Aim of the task => Carry on writing the MonoNav project text, starting right after its last sentence.

━━ Document

/MonoNav

MonoNav: MAV Navigation via Monocular Depth Estimation and Reconstruction

Primary LanguagePythonMIT LicenseMIT

MonoNav: MAV Navigation via Monocular
Depth Estimation and Reconstruction

Authors: Nathaniel Simon and Anirudha Majumdar

Intelligent Robot Motion Lab, Princeton University

Project Page | Paper (arXiv) | Video |


MonoNav is a monocular navigation stack that uses RGB images and camera poses to generate a 3D reconstruction, enabling the use of conventional planning techniques. MonoNav leverages pre-trained depth-estimation (ZoeDepth) and off-the-shelf fusion (Open3D) to generate a real-time 3D reconstruction of the environment. At each planning step, MonoNav selects from a library of motion primitives to navigate collision-free towards the goal. While the robot executes each motion primitive, new images and poses are integrated into the reconstruction. In our paper, we demonstrate MonoNav on a 37 gram micro aerial vehicle (MAV) navigating hallways at 0.5 m/s (see project page and video).

Overview

This repository contains code to run the following:
MonoNav pipeline (mononav_cf.py): Monocular hallway navigation using a Crazyflie + FPV camera, as seen in our paper. We encourage you to adapt this script to other vehicles / scenes!

We also offer scripts that break MonoNav into sub-parts, which can be run independently & offline:

  1. Data collection pipeline (collect_dataset.py): Collect images and poses from your own camera / robot.
  2. Depth estimation pipeline (estimate_depth.py): Estimate depths from RGB images using ZoeDepth.
  3. Fusion pipeline (fuse_depth.py): Fuse the estimated depth images and camera poses into a 3D reconstruction.
  4. Simulate MonoNav (simulate.py): Step through the 3D reconstruction and visualize the motion primitives chosen by the MonoNav planner. This is a useful way to replay and debug MonoNav trials.

These scripts (run in sequence) form a demo, which we highly recommend before adapting MonoNav for your system. We include a sample dataset (data/demo_hallway), so no robot is needed to run the demo!

In addition, we include the following resources in the /utils/ directory:

We hope you enjoy MonoNav!

━━━━
━━ Dataset records

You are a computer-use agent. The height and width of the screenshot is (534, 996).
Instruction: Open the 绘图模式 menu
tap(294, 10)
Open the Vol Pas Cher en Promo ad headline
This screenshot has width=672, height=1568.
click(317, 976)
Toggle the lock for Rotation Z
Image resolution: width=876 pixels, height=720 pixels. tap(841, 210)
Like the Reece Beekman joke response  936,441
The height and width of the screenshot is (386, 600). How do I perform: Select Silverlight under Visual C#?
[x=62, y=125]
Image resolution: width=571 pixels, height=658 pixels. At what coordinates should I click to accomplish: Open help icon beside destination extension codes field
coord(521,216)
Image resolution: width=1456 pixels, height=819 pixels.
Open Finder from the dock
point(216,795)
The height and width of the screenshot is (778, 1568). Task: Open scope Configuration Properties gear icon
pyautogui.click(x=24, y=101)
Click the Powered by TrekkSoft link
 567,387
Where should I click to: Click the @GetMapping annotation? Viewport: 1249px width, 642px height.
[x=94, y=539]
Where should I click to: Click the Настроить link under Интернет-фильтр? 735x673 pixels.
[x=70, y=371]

━━━━

Answer to this task =>
Installation and Configuration

Clone the repository and its submodules (ZoeDepth):

git clone --recurse-submodules https://github.com/natesimon/MonoNav.git

Install the dependencies from environment.yml using mamba (fastest):

mamba env create -n mononav --file environment.yml
mamba activate mononav

or conda :

conda env create -n mononav --file environment.yml
conda activate mononav

Note: If the installation gets stuck at Solving environment: ..., we recommend updating your system, re-installing conda / miniconda, or using mamba.

Tested on: (release / driver / GPU)

  • Ubuntu 22.04 / NVIDIA 535 / RTX 4090
  • Ubuntu 22.04 / NVIDIA 535 / Titan RTX
  • Ubuntu 20.04 / NVIDIA 530 / Titan Xp
  • Ubuntu 18.04 / NVIDIA 470 / Titan Xp

If you do not have access to GPU, set device = "CPU:0" in config.yml. This will reduce the speed of both depth estimation and fusion, and may not be fast enough for real-time operations.

Demo: Out of the Box!

We include a demo dataset (data/demo_hallway) to try MonoNav out of the box - no robot needed! From a series of (occasionally noisy) images and poses, we will transform the images, estimate depth, and fuse them into a 3D reconstuction.

  1. The dataset includes just RGB images and camera poses from a Crazyflie (see Hardware):

    ├── <demo_hallway>
    │   ├── <crazyflie_poses> # camera poses
    │   ├── <crazyflie_rgb_images> # raw camera images
    
  2. Set the dataset path in config.yml. By default, data_dir: 'data/demo_hallway, but make sure to change this if you want to process your own dataset.

    data_dir: 'data/demo_hallway' # change to whichever directory you want to process
    
  3. To demonstrate ZoeDepth, run python estimate_depth.py. This reads in the crazyflie images and transforms them to match the camera intrinsics used in the ZoeDepth training dataset. This is crucial for depth estimation accuracy (see Calibration for more details). The transformed images are saved in <kinect_rgb_images> and used to estimate depth. The estimated depths are saved as numpy arrays and colormaps (for visualization) in <kinect_depth_images>. After running, take a look at the resulting images and note the loss of peripheral information as the raw images are undistorted.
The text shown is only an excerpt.